** EXERCISE BRIEF **
Read through the material below and copy each line in which the word "search" occurs.
• • • •
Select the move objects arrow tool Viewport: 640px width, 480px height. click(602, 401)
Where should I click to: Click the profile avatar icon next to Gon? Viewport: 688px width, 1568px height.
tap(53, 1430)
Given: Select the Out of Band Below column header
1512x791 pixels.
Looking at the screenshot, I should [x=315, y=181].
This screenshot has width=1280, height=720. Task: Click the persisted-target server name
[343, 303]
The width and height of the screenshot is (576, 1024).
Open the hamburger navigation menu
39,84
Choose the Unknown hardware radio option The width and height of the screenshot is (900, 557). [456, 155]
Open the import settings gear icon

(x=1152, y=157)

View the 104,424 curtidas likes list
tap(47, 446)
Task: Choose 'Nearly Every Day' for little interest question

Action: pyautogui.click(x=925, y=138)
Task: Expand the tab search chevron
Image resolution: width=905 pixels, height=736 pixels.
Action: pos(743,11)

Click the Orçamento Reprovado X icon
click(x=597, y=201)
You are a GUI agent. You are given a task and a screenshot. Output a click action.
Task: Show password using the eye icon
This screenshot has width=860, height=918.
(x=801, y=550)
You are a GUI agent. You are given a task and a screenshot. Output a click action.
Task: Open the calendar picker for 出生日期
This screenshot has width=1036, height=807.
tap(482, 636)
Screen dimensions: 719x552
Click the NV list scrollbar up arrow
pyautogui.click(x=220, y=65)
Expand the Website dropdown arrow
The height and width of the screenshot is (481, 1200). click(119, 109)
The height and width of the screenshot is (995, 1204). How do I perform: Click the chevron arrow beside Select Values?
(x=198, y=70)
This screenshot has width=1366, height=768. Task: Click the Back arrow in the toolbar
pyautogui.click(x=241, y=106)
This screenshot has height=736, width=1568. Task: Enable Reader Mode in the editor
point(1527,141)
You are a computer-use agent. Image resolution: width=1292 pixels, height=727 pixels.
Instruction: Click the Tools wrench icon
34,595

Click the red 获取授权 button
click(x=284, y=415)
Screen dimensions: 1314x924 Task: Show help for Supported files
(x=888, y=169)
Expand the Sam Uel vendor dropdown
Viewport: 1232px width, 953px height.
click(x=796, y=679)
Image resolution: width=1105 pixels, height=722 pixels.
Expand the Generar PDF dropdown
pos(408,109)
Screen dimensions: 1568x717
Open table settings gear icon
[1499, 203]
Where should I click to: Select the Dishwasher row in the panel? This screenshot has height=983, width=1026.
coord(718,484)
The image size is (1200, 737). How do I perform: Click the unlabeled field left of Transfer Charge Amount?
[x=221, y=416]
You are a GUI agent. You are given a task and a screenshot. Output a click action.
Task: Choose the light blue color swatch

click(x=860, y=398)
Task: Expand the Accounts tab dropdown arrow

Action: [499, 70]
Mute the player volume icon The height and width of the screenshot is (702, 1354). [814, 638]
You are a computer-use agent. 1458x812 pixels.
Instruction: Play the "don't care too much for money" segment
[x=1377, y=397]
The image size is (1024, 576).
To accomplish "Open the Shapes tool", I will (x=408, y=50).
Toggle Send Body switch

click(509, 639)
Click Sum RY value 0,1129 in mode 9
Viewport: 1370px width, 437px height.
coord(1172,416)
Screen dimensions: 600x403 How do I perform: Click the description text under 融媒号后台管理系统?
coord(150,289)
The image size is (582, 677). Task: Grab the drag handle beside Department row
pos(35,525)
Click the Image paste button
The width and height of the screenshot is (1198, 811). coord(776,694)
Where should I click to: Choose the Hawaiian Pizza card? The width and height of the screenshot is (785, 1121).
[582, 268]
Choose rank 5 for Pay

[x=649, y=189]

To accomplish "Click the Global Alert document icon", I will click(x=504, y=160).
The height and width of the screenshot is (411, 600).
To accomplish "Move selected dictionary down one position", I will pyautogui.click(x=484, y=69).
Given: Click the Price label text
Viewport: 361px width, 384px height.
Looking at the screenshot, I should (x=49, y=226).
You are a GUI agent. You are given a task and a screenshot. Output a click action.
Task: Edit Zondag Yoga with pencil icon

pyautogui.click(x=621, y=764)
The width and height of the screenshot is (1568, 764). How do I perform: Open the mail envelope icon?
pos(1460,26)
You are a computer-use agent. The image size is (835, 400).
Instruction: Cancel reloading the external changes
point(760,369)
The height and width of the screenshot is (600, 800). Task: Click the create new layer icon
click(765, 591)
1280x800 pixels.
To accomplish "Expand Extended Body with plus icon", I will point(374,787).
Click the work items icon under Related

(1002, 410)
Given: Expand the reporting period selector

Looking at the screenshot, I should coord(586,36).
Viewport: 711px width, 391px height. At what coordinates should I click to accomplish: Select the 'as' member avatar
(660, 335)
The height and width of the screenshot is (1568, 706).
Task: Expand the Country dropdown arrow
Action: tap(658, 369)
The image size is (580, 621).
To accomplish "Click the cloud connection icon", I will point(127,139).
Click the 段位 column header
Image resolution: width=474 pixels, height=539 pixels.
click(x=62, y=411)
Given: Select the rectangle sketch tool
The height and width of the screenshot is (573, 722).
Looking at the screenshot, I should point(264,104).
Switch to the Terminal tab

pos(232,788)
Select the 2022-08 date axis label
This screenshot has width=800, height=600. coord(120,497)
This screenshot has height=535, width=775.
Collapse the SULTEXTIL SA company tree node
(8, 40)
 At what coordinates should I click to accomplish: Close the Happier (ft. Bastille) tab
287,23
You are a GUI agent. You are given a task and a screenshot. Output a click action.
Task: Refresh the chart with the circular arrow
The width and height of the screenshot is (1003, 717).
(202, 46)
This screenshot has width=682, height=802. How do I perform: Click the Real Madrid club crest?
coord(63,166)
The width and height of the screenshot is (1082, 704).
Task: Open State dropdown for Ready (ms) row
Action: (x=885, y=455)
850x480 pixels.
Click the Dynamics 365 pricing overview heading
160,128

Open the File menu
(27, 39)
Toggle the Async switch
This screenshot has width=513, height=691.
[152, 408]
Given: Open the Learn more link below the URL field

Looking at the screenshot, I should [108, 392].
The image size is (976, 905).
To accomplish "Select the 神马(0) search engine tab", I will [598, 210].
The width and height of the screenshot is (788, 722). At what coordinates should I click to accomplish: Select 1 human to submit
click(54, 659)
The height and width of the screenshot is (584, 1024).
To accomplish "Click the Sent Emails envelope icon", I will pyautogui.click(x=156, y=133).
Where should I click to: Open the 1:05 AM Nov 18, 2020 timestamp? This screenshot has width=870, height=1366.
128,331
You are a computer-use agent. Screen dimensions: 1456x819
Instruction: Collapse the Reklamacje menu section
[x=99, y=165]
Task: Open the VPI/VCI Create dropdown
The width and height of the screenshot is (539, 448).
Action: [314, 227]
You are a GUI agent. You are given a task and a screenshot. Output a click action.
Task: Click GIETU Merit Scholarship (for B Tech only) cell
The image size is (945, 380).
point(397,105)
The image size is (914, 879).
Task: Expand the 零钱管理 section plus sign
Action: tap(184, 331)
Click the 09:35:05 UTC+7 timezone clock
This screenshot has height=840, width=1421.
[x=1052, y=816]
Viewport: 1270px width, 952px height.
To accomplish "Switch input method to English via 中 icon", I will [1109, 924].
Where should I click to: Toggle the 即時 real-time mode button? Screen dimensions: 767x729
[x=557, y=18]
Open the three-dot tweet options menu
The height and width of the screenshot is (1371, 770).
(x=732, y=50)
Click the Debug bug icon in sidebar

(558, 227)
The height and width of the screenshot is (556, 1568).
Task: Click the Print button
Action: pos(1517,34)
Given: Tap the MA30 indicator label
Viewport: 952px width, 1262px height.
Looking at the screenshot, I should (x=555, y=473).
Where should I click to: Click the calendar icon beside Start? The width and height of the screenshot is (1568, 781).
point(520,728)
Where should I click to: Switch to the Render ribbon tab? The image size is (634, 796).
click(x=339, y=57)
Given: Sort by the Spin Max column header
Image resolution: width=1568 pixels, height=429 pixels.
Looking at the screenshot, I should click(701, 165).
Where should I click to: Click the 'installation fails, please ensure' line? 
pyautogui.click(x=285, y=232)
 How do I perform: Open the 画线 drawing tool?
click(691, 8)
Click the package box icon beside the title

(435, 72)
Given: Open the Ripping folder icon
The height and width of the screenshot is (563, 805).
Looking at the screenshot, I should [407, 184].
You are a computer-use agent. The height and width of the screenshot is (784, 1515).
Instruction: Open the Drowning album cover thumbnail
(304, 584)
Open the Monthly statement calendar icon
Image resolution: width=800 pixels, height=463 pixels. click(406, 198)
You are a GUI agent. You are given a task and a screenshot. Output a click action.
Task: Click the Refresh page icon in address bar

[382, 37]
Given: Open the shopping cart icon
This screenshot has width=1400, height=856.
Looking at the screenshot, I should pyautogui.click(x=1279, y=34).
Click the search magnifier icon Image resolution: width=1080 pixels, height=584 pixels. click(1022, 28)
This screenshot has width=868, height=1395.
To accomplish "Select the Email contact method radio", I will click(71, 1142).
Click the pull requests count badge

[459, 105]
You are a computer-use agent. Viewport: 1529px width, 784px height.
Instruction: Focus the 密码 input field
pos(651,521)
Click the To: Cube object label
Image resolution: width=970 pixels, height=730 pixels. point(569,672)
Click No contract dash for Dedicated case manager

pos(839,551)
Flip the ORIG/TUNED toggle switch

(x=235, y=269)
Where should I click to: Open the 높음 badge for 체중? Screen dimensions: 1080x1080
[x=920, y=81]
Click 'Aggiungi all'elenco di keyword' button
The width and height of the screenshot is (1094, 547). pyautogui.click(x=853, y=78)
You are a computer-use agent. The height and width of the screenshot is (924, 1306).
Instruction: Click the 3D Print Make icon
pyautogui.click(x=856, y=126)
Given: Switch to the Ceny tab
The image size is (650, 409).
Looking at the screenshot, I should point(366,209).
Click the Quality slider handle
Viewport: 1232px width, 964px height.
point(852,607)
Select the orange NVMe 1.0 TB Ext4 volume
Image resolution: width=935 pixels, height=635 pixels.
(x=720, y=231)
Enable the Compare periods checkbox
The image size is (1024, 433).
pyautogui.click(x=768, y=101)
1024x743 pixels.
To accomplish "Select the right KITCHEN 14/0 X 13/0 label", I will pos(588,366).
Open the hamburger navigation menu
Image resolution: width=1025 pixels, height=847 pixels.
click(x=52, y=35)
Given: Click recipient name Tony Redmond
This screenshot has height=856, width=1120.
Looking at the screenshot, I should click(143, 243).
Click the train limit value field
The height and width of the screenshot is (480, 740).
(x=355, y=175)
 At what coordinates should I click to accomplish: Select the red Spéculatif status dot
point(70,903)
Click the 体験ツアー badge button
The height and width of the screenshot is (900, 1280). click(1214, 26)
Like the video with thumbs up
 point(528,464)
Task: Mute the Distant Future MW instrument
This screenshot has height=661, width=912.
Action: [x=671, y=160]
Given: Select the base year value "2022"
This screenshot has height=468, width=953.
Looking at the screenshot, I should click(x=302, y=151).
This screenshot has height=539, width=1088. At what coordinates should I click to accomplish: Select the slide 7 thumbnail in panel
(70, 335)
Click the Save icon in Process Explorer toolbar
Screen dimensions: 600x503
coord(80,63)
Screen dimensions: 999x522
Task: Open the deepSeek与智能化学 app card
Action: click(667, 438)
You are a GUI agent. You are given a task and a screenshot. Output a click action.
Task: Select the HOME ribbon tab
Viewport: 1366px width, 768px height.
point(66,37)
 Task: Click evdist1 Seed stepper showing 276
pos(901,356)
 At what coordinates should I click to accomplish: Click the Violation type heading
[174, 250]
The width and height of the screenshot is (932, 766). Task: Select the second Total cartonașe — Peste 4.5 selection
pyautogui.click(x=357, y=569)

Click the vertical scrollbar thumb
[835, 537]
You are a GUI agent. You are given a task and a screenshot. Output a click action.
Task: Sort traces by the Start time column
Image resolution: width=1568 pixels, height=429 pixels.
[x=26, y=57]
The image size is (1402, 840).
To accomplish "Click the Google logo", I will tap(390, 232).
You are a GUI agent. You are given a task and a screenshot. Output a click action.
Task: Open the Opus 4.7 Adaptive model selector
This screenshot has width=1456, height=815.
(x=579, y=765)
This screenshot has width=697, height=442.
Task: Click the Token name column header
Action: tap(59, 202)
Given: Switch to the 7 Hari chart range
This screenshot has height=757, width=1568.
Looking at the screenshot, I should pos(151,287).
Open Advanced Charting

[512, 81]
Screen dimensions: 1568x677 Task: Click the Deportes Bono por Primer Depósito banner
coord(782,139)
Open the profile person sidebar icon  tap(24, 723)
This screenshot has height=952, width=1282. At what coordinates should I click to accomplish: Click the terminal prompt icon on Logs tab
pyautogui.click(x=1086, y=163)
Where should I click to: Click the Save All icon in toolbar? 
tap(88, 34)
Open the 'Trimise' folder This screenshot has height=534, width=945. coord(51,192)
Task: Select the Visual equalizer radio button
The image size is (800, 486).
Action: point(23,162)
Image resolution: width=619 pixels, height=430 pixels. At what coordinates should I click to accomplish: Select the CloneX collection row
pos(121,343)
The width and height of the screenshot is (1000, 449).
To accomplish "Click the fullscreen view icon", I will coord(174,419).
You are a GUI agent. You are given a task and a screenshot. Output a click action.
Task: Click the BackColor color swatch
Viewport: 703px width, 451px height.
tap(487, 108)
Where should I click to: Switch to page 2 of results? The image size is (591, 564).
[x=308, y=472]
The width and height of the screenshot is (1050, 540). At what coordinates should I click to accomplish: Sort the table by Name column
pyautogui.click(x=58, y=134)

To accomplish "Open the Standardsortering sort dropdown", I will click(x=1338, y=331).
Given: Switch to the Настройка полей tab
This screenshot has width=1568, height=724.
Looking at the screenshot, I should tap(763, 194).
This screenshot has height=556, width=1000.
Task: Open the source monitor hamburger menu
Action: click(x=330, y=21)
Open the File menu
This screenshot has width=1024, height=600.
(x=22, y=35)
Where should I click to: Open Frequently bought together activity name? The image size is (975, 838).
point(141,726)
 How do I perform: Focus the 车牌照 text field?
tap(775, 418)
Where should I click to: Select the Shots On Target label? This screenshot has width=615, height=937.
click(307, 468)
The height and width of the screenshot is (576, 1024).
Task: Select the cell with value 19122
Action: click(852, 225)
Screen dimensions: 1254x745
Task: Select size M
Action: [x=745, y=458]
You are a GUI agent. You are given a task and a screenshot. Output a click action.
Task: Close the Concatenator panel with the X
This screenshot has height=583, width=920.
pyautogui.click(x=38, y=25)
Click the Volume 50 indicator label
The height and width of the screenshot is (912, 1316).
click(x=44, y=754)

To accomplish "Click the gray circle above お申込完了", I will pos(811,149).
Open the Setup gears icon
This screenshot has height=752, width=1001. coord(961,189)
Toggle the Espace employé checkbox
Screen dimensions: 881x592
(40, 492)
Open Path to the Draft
• • • •
** RESPONSE **
Task: Expand the tab search chevron
To accomplish "Select the 神马(0) search engine tab", I will [598, 210].
Click the search magnifier icon Image resolution: width=1080 pixels, height=584 pixels. click(1022, 28)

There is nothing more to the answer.